Sözcüklerle insanların ilişkisi

Sözcükler... Harflerden oluşan o minicik, masum şeyler... Gelişigüzel sarf edilmeyecek kadar değerli mi?

Hem konuşurken hem yazarken...

Dikkat mi etmeliyiz yani, onları kullanırken?

Onlar gerçeği değiştirebilir mi?

Kurmaca bir trajediden, gerçek hayatta gerçek bir trajedi doğabilir mi?

Sözcükler öldürebilir mi?

*

Paul Auster’ın son kitabının kahramanı Sid, romanın (Kehanet Gecesi) bir yerinde benzer sorulara cevap arıyor. Çünkü bir arkadaşı ona 50’li yılların ortasında yaşamış parlak bir Fransız yazarın hikayesini anlatıyor. Söz konusu yazar, 58 yılında, küçük bir çocuğun boğularak ölümünü konu alan kitap uzunluğunda bir düzyazı şiir yayınlıyor. Kitap, piyasaya çıktıktan 2 ay sonra, ailesiyle Normandiya kıyılarına tatile gidiyor. Tatilin son gününde de, 5 yaşındaki kızı, Manş Denizi’nin çırpıntılı sularına giriyor ve boğuluyor.

Yazar, berrak ve keskin zekalı biri olmasına rağmen...
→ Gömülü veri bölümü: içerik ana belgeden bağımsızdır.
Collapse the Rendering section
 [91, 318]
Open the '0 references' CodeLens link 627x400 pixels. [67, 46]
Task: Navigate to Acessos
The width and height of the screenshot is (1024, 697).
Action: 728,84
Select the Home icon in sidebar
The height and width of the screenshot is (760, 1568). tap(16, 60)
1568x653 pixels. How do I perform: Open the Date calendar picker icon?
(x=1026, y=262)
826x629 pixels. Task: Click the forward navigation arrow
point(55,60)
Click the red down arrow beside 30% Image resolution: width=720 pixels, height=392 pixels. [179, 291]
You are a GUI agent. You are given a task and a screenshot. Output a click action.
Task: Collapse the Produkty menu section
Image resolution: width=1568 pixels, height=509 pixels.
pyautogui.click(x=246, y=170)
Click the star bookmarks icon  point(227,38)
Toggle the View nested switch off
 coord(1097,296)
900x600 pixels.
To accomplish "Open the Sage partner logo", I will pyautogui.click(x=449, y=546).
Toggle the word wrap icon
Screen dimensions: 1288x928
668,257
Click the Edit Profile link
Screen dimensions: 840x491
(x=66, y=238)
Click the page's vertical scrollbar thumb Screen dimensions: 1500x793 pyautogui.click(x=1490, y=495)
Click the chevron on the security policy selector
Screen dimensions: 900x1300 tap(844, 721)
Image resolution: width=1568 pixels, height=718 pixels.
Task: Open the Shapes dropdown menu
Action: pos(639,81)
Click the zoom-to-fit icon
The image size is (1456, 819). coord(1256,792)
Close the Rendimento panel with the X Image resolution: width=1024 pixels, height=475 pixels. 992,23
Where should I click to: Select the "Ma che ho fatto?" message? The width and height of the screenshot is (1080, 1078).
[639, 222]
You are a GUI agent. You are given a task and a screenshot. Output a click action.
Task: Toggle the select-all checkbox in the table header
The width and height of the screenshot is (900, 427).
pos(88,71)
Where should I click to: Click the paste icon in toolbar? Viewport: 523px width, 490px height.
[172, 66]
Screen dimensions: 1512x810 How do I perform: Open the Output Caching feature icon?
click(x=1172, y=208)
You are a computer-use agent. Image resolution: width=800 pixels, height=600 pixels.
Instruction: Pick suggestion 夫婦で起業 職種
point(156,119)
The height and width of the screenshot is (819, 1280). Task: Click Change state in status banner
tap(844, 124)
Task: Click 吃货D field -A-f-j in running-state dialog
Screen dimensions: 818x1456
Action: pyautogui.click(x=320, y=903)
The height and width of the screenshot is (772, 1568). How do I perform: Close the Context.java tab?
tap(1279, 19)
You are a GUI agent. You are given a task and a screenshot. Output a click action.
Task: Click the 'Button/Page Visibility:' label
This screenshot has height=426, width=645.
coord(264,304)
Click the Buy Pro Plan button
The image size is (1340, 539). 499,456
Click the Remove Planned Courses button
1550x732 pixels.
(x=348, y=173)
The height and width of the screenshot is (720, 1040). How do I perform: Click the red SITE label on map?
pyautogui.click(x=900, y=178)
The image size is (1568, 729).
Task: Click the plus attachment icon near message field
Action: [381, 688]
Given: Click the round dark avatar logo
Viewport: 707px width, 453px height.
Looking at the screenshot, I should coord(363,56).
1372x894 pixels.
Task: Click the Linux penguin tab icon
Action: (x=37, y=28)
Kızının ölümünden şiiri sorumlu tutuyor.

Kahroluyor.

Hayali bir boğulmayla ilgili yazdığı şeyin, gerçek bir boğulmaya sebep olduğuna, kurmaca bir trajediden gerçek bir trajedi doğduğuna inanıyor.

Bir daha sözcüklerle işi olmayacağına, eline kalem almayacağına yemin ediyor.

Ve yazarlığı bırakıyor.

*

İnsana tuhaf geliyor değil mi?

Hatta saçma.

Hayal gücüyle, gerçek arasında nasıl bir ilişki olabilir?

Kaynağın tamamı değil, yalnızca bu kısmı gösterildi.